Jesus' first visit to the disciples took place on Easter
His second visit to them took place
   One week after Easter

This time Thomas was present

And it didn't take long for Tom's adamant denial
   To become a humble acceptance.

Jesus offered Thomas exactly what he had demanded
   "Put your finger here and see my hands."
   "Reach out your hand and put it in my side."
And you and I want to join the other disciples in smugly asking,
   "What say you now, Tom?"

What Tom said
without putting his finger in the mark of the nails
or his hand in Jesus' side -
was a humble awestruck and subservient,  "My Lord and my God."

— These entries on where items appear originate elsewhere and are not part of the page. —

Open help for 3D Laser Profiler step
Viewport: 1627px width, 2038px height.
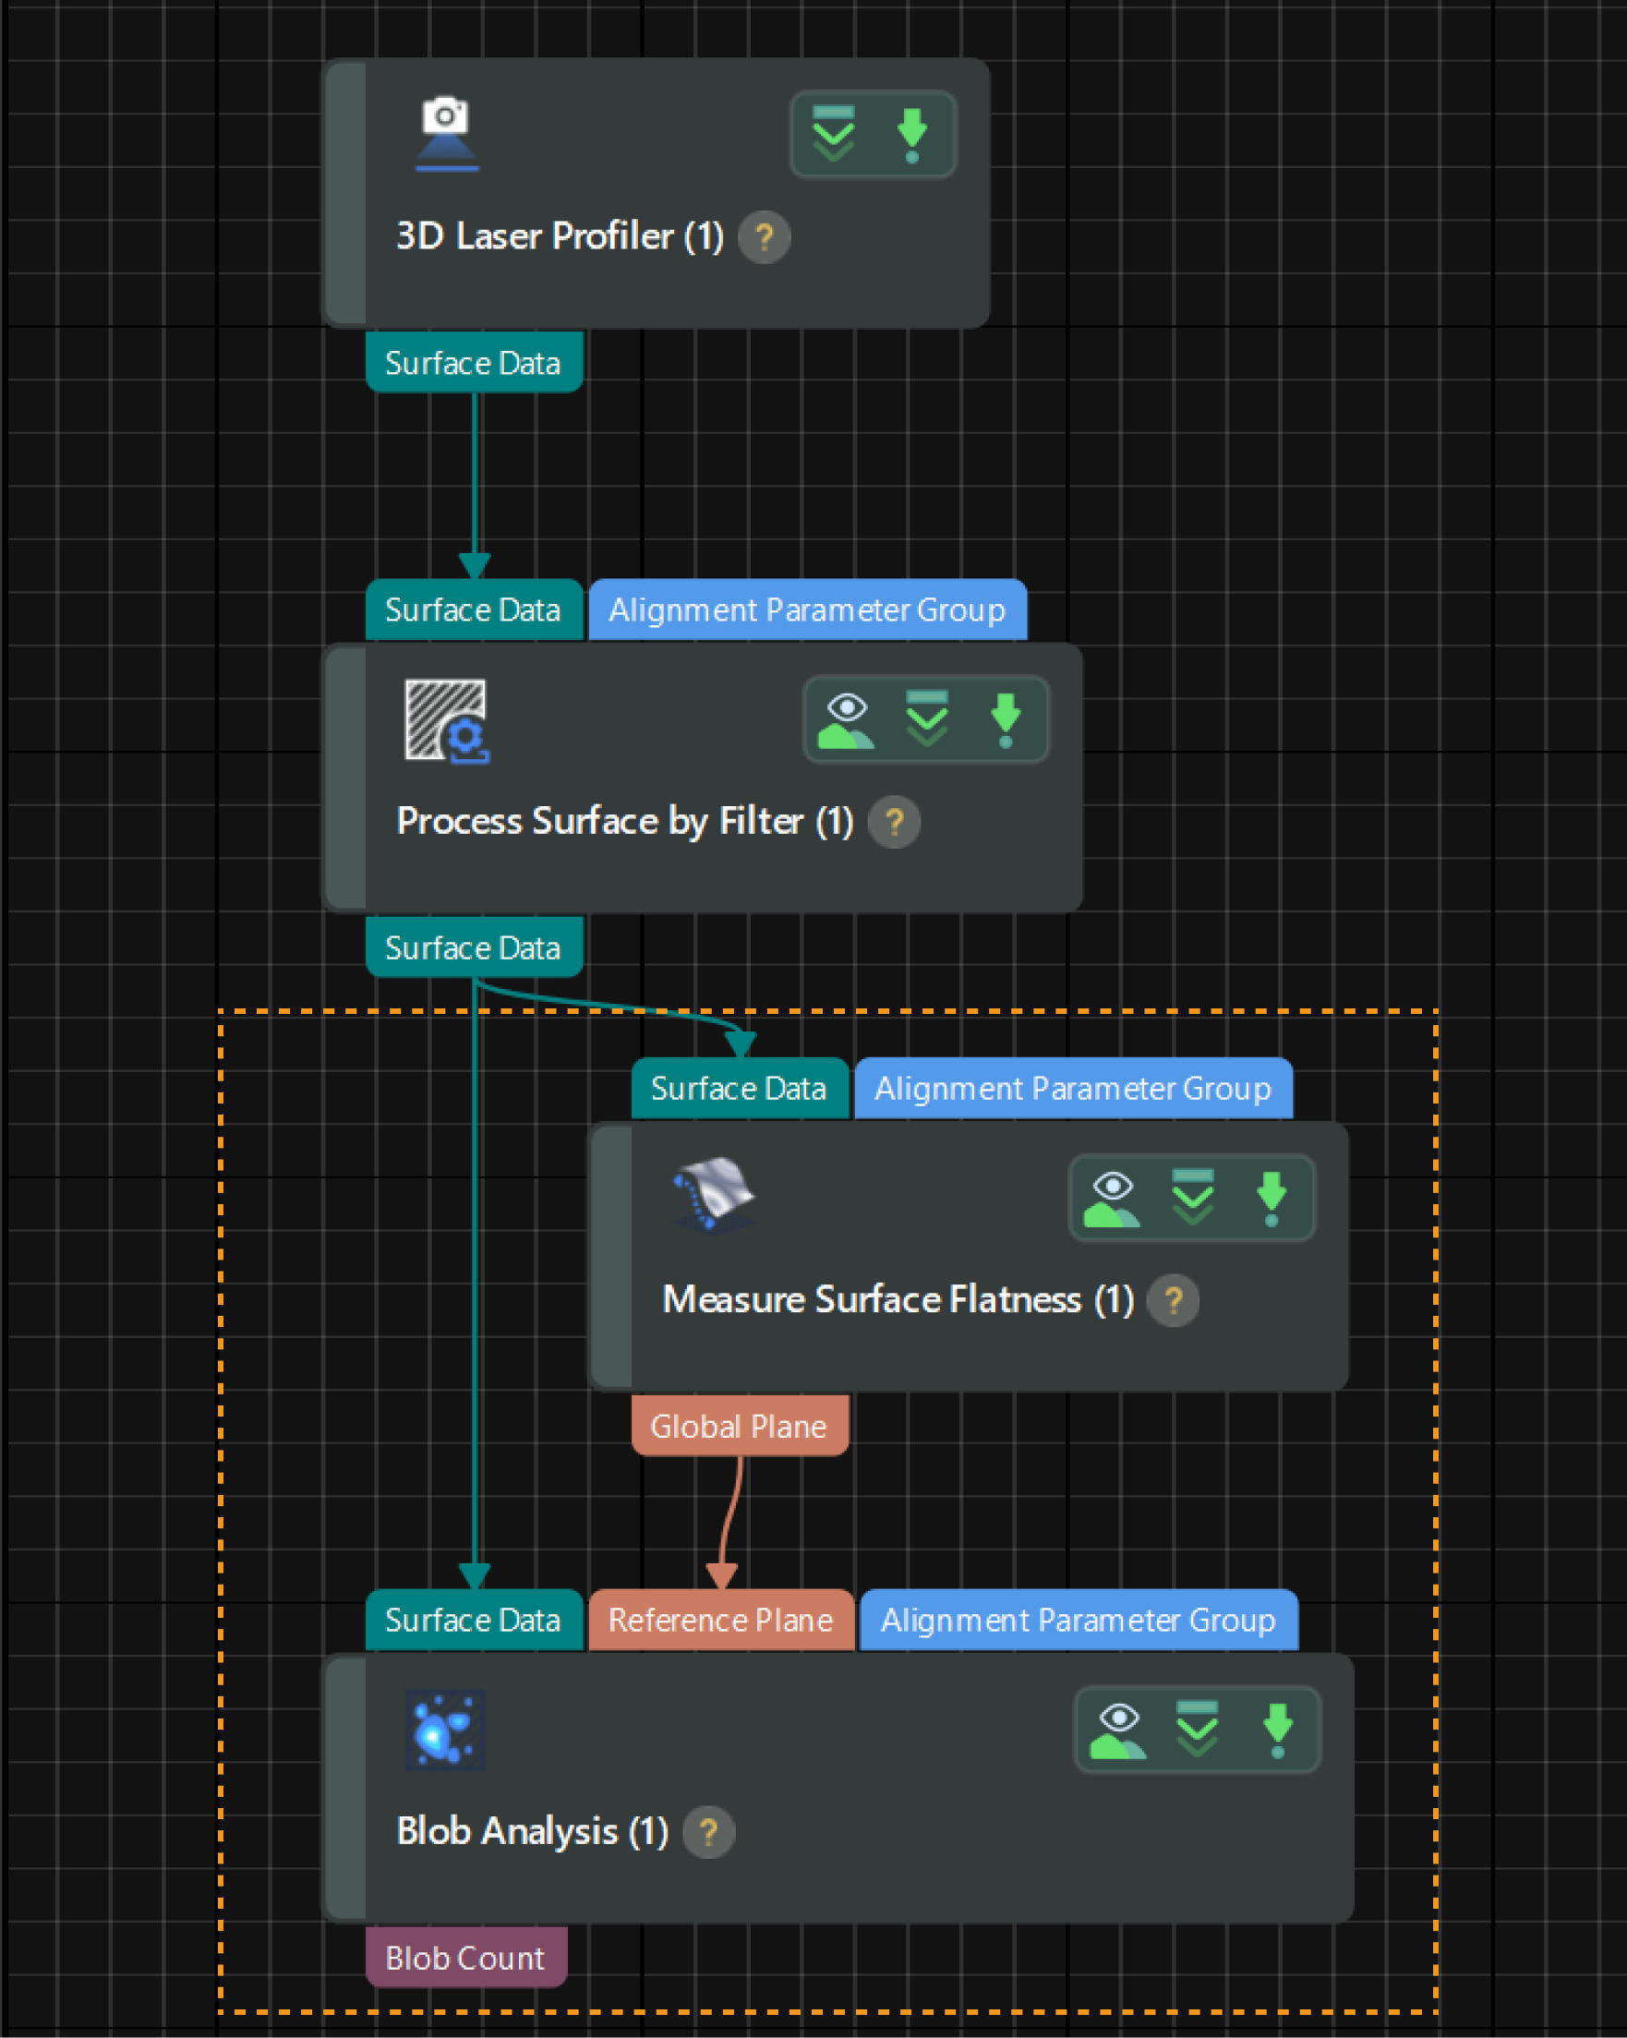(764, 236)
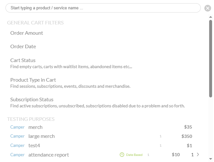Click the vertical scrollbar thumb
The height and width of the screenshot is (162, 214).
click(210, 59)
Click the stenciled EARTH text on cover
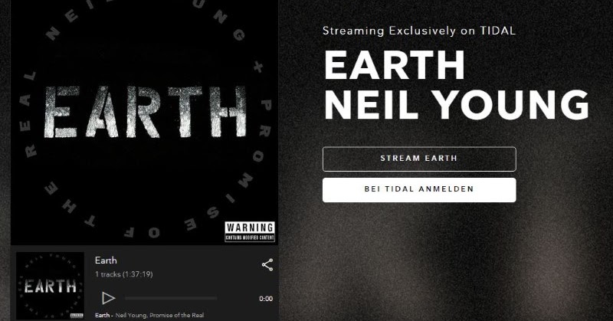The height and width of the screenshot is (321, 613). [145, 112]
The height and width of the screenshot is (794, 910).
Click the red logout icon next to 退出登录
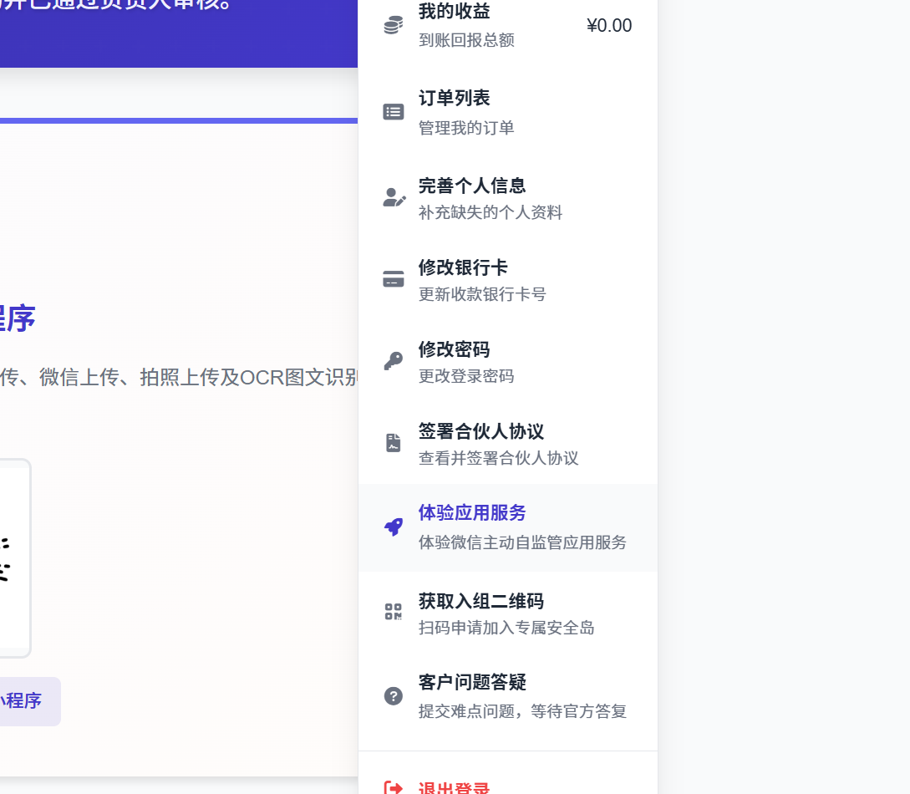pyautogui.click(x=393, y=787)
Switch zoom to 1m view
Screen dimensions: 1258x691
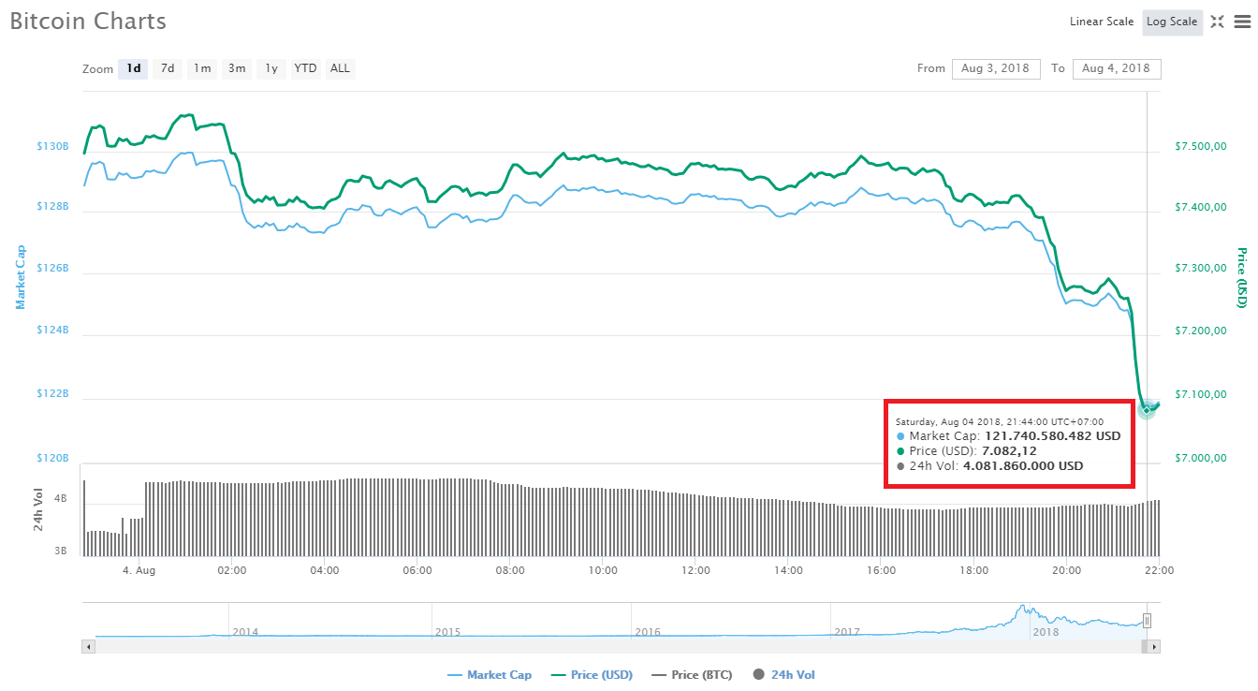[x=201, y=68]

And Jesus, speaking to us more than to Thomas,  observed,
   "Have you believed because you have seen me?"
   "Blessed are those who have not seen
      and yet have come to believe."

When we combine this story with the great commission
   To be witnesses and to make disciples
We see that Jesus was consistently making it clear
   That his story would be conveyed
      Most often not by dramatic appearances
      But by people telling other people
         That they have seen the Lord.

John says as much in the closing words of our scripture
   [20: 30-31]

I believe that Thomas is us
I believe that he represents all who were not in the room
On Easter
And who hear about Christ from others

And so, we are all Thomases
   And we are all asked by Christ and must ask ourselves,
   "What say you now, Tom?"
   "What say you now, Tim or Jim, or Jack?"
   "What say you now, Mary, or Margaret, or Marie?"